In a research note written on May 27, UBS analyst Stephen Chin said he viewed Avago's acquisition of Broadcom positively, and rated Avago a buy, saying the deal looks good from several perspectives.
"This may be the biggest deal we see, but it will not be the last," said Bill Kreher, a senior analyst with Edward Jones, said of the Broadcom-Avago merger.
Ben Bajarin, technology analyst at Creative Strategies, agreed, tweeting this morning:
@stevecheney yep and still more consolidation coming in the land of semi.— Ben Bajarin (@BenBajarin) May 28, 2015
Bajarin said the top five companies in the semiconductor industry have a lot of spending to do to strengthen their positions and fill in the holes in their portfolios. He expects Intel to solve its embedded needs, Texas Instruments to look for a deal with an analog company, and Qualcomm (QCOM) to make a move in sensors.

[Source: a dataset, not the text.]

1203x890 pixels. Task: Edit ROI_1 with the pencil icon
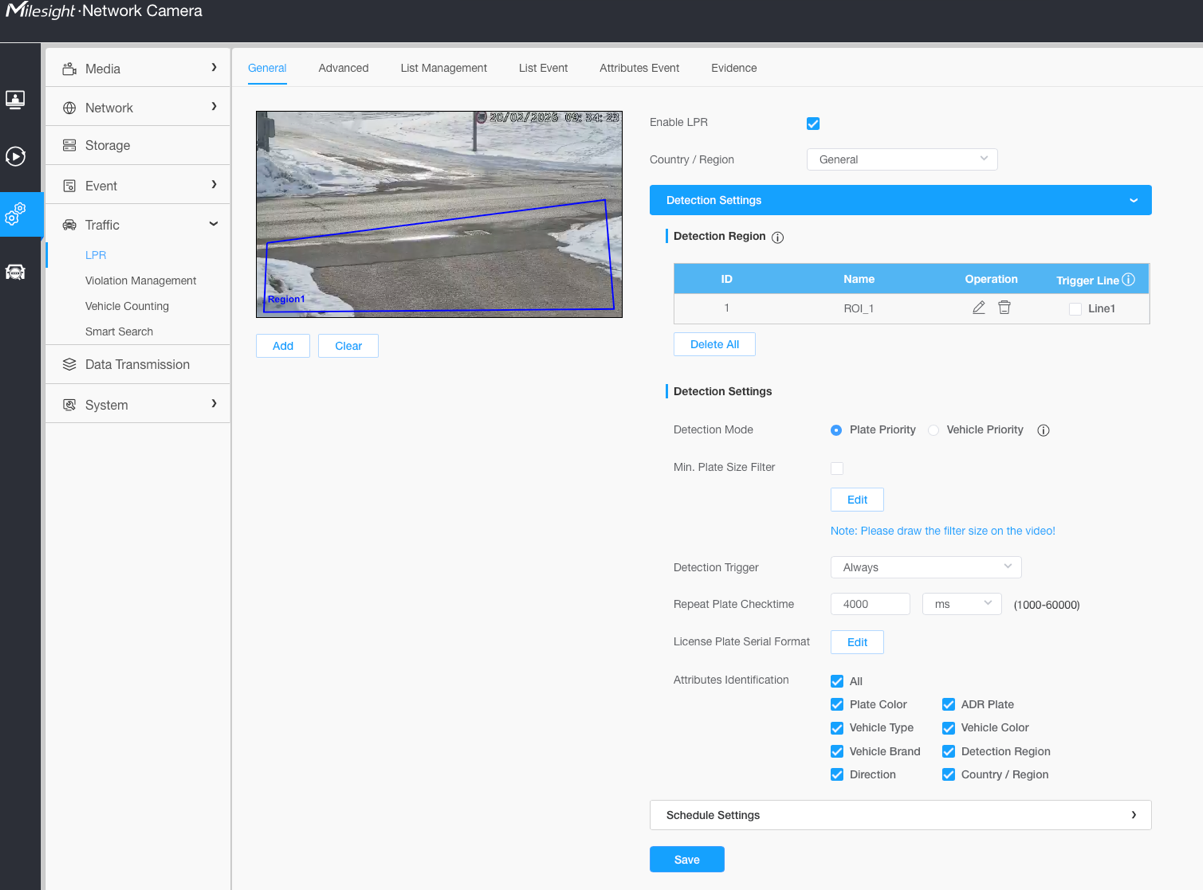pyautogui.click(x=978, y=308)
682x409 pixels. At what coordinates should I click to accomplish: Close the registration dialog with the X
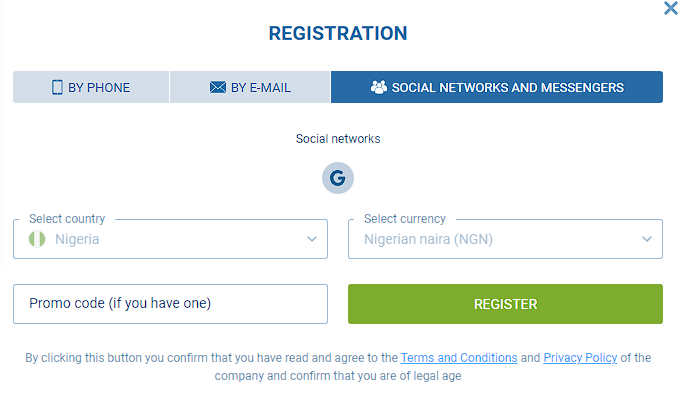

There are three primary reasons to expect additional deals to be announced, said Kreher. "There is cheap debt available, chip companies have a lot of cash, and the simple fact that the semiconductor business benefits from scale and these will play into the merger mania."
Intel's flirtation with Altera (ALTR) may not have come to fruition, but Intel will be a player going forward, Kreher said. He added that AMD (AMD), while not in a position to buy due to its distressed financial position, could itself be a target.